Archaeological and numismatic heritage, museology and the history of women in antiquity are key foci for Domínguez' research. She has also led various excavations including: the Gallo-Roman oppidum of Bibracte in Burgundy; La Castellina in Civitaveccia, Italy; sanctuary-palace of Cancho Roano in Badajoz; oppidum of La Vispesa in Tamarite de Litera. She is a member of the Spanish Association for Research into the History of Women, the Société des Antiquaires de France and is a member of the Peninsular Numismatic Symposium and of the Governing Board of the Institute of Altoaragonese Studies.

== Selected works ==

- Las cecas ibéricas del Valle del Ebro; Zaragoza, 1979
- Medallas de la Antigüedad: las acuñaciones ibéricas y romanas de Osca; Huesca, 1991
- Carta arqueológica de España: Huesca; Zaragoza, 1985 (coautora)

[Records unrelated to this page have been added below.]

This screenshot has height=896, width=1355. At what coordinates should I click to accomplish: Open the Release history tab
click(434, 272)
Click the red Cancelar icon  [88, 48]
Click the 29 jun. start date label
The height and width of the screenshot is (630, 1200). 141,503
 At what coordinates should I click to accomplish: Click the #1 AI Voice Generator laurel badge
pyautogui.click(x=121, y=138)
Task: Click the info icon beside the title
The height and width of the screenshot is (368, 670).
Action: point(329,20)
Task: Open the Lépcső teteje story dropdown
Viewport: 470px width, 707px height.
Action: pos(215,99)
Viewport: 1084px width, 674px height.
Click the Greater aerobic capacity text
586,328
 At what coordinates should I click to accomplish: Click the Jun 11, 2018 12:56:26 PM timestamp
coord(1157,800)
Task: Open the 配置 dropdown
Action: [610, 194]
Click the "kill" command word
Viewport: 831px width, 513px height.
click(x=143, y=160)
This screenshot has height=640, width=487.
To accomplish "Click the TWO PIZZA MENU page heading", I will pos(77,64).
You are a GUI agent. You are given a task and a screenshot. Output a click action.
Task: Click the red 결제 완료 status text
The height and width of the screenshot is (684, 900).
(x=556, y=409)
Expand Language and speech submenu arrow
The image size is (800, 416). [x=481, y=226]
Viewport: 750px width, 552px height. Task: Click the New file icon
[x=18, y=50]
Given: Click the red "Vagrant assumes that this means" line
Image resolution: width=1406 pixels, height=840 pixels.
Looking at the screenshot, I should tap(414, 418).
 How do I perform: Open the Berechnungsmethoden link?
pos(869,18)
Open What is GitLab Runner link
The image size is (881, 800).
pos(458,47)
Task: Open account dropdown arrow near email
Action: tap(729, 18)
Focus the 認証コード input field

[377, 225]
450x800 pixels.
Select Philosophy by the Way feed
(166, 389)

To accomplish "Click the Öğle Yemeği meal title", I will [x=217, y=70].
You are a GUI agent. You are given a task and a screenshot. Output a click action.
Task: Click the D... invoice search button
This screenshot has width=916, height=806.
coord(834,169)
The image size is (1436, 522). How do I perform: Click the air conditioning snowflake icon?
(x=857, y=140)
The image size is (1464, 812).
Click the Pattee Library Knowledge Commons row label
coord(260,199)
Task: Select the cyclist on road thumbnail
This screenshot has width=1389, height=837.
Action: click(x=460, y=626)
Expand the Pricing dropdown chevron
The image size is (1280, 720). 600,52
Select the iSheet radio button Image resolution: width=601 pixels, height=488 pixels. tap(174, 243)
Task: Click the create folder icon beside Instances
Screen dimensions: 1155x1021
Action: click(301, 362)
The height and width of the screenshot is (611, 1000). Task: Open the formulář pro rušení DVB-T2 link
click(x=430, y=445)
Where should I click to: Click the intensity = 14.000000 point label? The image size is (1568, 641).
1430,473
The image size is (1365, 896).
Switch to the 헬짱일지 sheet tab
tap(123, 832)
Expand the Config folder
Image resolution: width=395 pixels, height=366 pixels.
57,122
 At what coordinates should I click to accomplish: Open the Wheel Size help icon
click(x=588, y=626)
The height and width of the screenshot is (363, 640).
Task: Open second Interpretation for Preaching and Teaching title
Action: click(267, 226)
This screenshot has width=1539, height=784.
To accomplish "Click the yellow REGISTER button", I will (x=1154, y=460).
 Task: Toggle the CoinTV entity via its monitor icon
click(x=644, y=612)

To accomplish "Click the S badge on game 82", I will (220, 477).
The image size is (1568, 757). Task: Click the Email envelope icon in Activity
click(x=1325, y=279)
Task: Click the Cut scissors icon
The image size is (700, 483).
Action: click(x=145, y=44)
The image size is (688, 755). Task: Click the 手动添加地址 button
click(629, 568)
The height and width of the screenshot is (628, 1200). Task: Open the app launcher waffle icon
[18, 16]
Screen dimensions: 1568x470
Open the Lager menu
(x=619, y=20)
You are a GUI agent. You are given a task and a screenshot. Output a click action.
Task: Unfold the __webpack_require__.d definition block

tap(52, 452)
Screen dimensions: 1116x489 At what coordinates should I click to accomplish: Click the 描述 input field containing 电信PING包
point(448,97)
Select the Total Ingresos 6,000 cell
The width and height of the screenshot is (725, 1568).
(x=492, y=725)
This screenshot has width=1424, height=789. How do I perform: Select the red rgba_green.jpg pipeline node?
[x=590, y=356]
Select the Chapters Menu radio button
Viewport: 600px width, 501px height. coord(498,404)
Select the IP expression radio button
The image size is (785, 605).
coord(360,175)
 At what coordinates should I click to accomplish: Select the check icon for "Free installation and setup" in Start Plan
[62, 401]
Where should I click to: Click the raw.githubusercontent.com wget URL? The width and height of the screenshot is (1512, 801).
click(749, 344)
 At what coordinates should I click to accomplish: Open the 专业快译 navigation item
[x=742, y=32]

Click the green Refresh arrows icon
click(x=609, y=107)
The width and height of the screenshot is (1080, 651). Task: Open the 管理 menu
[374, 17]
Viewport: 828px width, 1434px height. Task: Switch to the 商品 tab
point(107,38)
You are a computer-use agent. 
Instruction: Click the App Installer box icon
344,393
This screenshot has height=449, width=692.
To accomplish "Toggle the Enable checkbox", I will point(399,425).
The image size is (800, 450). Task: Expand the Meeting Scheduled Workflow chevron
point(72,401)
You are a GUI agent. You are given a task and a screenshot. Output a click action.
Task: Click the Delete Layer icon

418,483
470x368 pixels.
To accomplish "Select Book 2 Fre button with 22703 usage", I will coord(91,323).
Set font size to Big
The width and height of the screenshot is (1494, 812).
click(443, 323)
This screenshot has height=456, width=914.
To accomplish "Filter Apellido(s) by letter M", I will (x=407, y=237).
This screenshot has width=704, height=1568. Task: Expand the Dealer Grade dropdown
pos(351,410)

- La Vispesa: foco de romanización de la Ilergecia Occidental; Huesca, 1994.
- El patrimonio numismático del Ayuntamiento de Huesca; Huesca, 1996
- Historia monetaria de la Hispania Antigua; Madrid, 1998.
- La voie secondaire entre l´îlot aux grandes caves et l´îlot du Grand atelier de forges
- Centre Européen du Mont-Beuvray, Glux-en-Glenne, 1995.
- Actas del II Encontro Peninsular de Numismatica Antiga, Oporto, 1999
- «Bibracte en Borgoña. Un yacimiento arqueológico europeo y catorce años de participación científica española» 2000.
- Rosa María Cid López, Almudena Domínguez Arranz y Rosa María Marina Sáez (eds.), Madres y familias en la Antigüedad. Patrones femeninos en la transmisión de emociones y de patrimonio, Gijón, Ediciones Trea, 2021.